This is the third of three postings to address the Strategic Core Infrastructure that is required to advance railroad operations . . . essentially, the technology that is required to pursue Strategic Railroading. Each posting addresses one of the three core technologies that together comprise the core infrastructure. Whereas the previous two postings addressed INTELLIGENCE (The Mobile Node) and POSITIONING (The Positioning Engine), this posting addresses COMMUNICATIONS.
As recently as 2 years ago, the adage too-much-of-a-good-thing would not have seemed appropriate when discussing wireless technologies that could be used by railroads. But since then, the sky has opened up with the expanding availability of commercial wireless networks and most importantly the opportunity to implement trunking in the railroads’ extensive 160-161 MHz band that is subjected to the FCC’s Refarming Order, a.k.a. narrow-banding. As to the latter, the efficiency of trunking, which dynamically allocates available channels to users (versus the traditional use of dedicated channels, e.g., one channel per yard crew), in concert with the opportunity for a multiple-fold increase in the number of channels obtainable by narrow-banding provides the railroads with an unprecedented amount of capacity to handle both voice and data in even the most complex metropolitan and mainline operations.
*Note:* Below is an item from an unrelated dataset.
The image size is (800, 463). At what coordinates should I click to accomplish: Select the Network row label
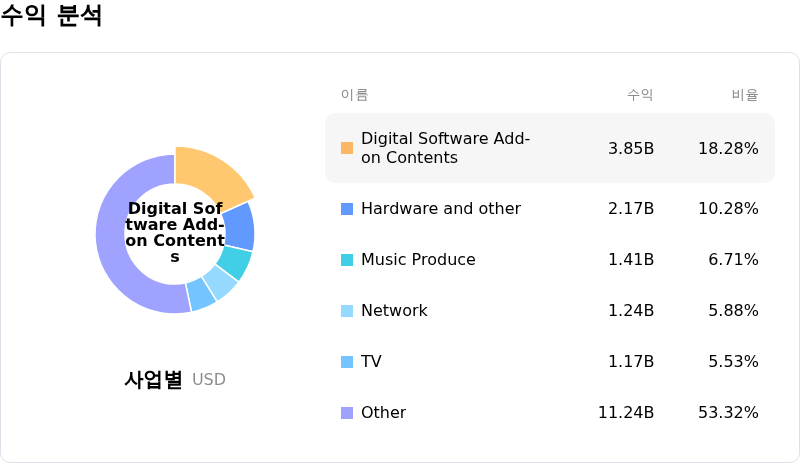click(x=394, y=311)
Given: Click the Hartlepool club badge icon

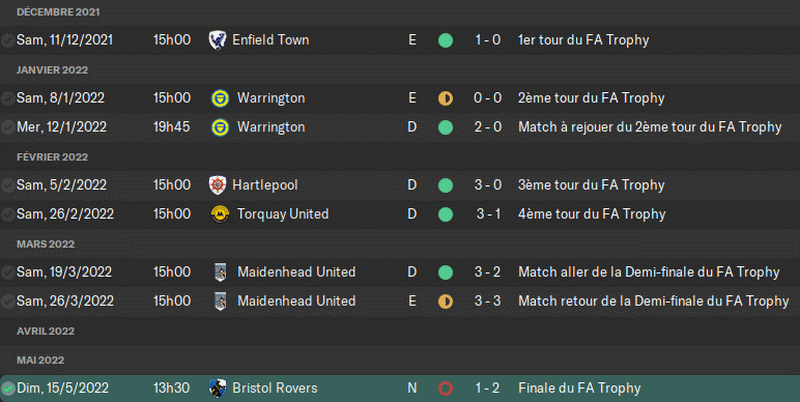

Apparently that wasn’t enough for most Class I technicians. They wanted more … and more … and so a 220 Mhz band was purchased several years ago that will result in two parallel VHF networks across the industry. The timing was fortuitous it seems, because with the subsequent, and foreseen, PTC mandate that would require a wireless data infrastructure, the 220 Mhz band readily resolved three major challenges for the technicians, albeit with a price tag expected to approach a cool $ Billion. First, the railroad technicians were able to avoid the significant challenge (but a clearly an achievable one with the use of trunking) of reshuffling the channels required for the FCC’s refarming mandate. Second, the railroad’s technicians once again were handed their most desired type of project, i.e., develop the ultimate wireless communication infrastructure whether it is needed or not. Third, the railroads’ technicians finally had a true reason to cooperate in building an industry-based communications platform. Up until the PTC mandate, the “Roadmap to Interoperability”, as the technicians referred to their efforts to define conformity across the industry, better represented an etch-a-sketch of numerous paths with a roadblock on each since it seemed each major railroad had its individual technical agenda.
There are several key underlying points that are not being considered by Class I technicians or by their management when it comes to the cost-effective deployment of technologies- most importantly wireless data.
- It takes so little data to achieve the majority of the business benefits of advanced operations within a railroad, and across the industry. For example, for U.S. freight railroads the periodicity of train speed and position data required to optimize the use of meet/pass planners is no more frequent than every 5 minutes;
- PTC does not require extravagant wireless platforms. This is not traffic control;
- Either the 160 Mhz with trunking or the sophisticated 220Mhz platform will handle any railroad’s requirements.
- Railroads could be using commercial cellular and/or the Meteorcomm that they bought into NOW to advance key operating advances. There is no reason to wait for either VHF infrastructure to be advanced.
Bottom-line: More can be done with less and it can be achieved NOW.
When it comes to implementing and designing for wireless data, the Class I railroads are not considering the railroad’s bottom line. What a shame. Hence, my posting on the use of Technologists in lieu of technicians to build a strategic technology plan in sync with a strategic operating plan, a.k.a. Strategic Railroading.